Avevo questo pacco di cicerchia da tempo in dispensa. Me lo regalarono Angelo e Simona tempo fa, cicerchia derivante direttamente dal parco della Majella. L’ho ammollata una giornata intera (bastano anche 6 ore, ma poi mi sono persa lungo la via) cambiando l’acqua almeno una volta.
Metà del legume è andata in vellutata, cotta nell’acqua di cottura dei broccoli (era già salata), ho aggiunto un po’ le rimanenze delle verdure che avevo in casa, come faccio sempre, quindi gambi di vari vegetali, foglie rimaste da sole. Ho insaporito tutto con un bel ramo di rosmarino, foglie di alloro (da mettere SEMPRE nella cottura dei legumi), peperoncino fresco e ho lasciato cuocere finché tutto è diventato tenero. Ho frullato tutto col frullatore a immersione e ho condito con un filo d’olio.

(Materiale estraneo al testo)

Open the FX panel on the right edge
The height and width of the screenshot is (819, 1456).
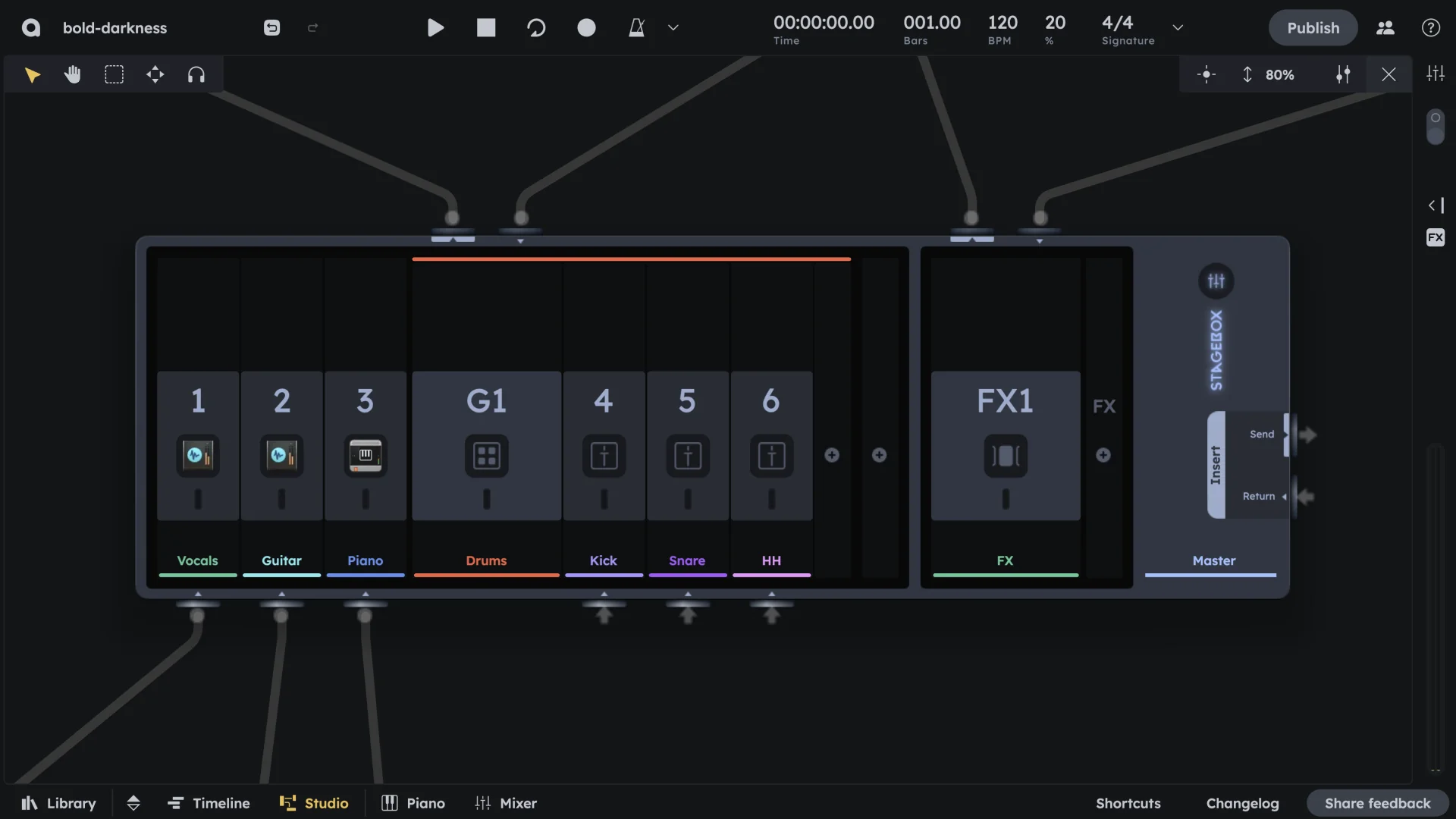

Il resto è andata in tipo falafel. Ebbene sì, ho ricominciato a friggere.

101_0840_640x480

Ho frullato bene la cicerchia ammollata con aglio, rosmarino in polvere, semi (che poi sono frutti 🙂 ) di finocchietto selvatico (raccolto in proprio) e sale. Ho aggiunto della farina di ceci fino ad avere un composto appiccicoso e ho lasciato riposare qualche ora in frigorifero. Ho formato i falafel e li ho fritti ad immersione in olio caldo. Intanto ho cotto a vapore delle rape e lessato delle cime di rapa (mi piace il sapone che hanno 😀 ): le rape le ho fatte a pezzetti e le ho schiacciate con la forchetta (non sono patate, non verranno a purè) e le ho condite con succo di limone come se non ci fosse un domani e del gomasio (sesamo bianco e nero e fiori) della meravigliosa Annalisa. Le cime di rapa volendo si possono ripassare un padella, io spesso ho poca voglia di usare pentolame vario, quindi opto per una lessatura e condimento con succo di limone a volontà.
Non ho messo olio da nessuna parte visto che già c’è il fritto che accompagna.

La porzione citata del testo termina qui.